Occasionally Egyptians wore foreign costumes and jewelry. The taste for non-Egyptian fashion arose during periods of extensive trade or diplomatic contact with distant courts, or when Egypt was controlled by a foreign power. The Persians, who twice invaded the Nile Valley from their Iranian homeland, dominated Egypt during Dynasty 27 (525–404 B.C.) and Dynasty 31 (342–332 B.C.). This statue dates to the later period of Persian rule in Egypt.

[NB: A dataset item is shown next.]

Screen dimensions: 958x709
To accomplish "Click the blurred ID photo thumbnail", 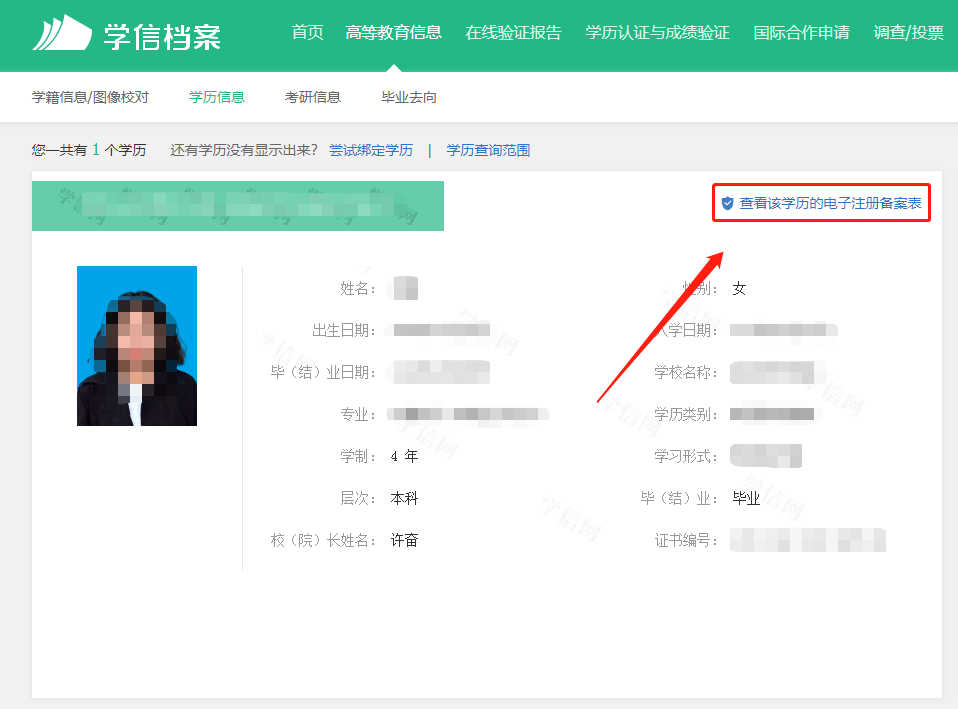I will pyautogui.click(x=137, y=346).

The long skirt shown wrapped around this statue's body and tucked in at the upper edge of the garment is typically Persian. The necklace, called a torque, is decorated with images of ibexes, symbols in ancient Persia of agility and sexual prowess. The depiction of this official in Persian dress may have been a demonstration of loyalty to the new rulers.

Catalogue Description:
One grey granite male figure preserved from shortly below the navel up to the top of the head. The figure wears a bag wig, and wrap-around garment. On top and in front of the wig is a flat-topped projection of stone used by the sculptor as a reference point while carving statue. The garment has, as can be seen on the sides of the figure behind the arms, flaring sleeves; and it is likely, as evidenced by the slightly forward bend of the lower part of the garment, that the figure once held a naos before him. In the rear is a back pillar, with top in the form of a truncated pyramid which rises up beyond the lower edge of the wig. Condition: Broken off diagonally just below navel. Lips and nose battered; large chip out of chin; other small chip and scratches. Projection on tip of wig, area of wig around it and forehead are restored.